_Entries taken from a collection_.
▼▼▼

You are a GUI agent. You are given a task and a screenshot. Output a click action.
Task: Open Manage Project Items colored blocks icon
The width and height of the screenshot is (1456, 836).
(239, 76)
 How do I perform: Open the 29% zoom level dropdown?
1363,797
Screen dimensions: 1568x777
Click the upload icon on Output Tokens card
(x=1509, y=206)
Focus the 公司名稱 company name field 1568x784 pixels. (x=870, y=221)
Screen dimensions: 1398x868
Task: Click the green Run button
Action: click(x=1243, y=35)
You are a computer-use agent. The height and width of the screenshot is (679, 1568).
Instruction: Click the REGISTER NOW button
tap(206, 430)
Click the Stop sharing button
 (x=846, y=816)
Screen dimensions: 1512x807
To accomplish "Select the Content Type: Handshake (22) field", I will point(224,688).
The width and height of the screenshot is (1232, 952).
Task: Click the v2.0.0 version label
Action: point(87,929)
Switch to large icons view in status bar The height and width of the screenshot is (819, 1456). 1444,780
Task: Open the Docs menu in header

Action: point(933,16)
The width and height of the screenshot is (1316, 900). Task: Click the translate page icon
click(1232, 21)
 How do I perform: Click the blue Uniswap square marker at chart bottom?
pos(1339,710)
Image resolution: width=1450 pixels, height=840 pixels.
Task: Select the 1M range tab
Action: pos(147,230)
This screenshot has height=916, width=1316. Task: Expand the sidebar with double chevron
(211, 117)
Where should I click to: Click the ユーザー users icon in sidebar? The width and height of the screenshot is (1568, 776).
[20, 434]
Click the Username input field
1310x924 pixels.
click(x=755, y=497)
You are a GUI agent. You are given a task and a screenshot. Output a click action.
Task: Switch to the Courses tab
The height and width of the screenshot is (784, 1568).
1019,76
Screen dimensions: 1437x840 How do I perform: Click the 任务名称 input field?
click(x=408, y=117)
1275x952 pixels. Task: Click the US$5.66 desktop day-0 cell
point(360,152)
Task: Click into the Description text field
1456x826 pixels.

▲▲▲

_WHAT THE TASK REQUIRES_.
Please find every line in the records that contains the word "Switch", and copy it out.

_SOLUTION TO THIS EXERCISE_.
Switch to large icons view in status bar The height and width of the screenshot is (819, 1456). 1444,780
Task: Switch to the Courses tab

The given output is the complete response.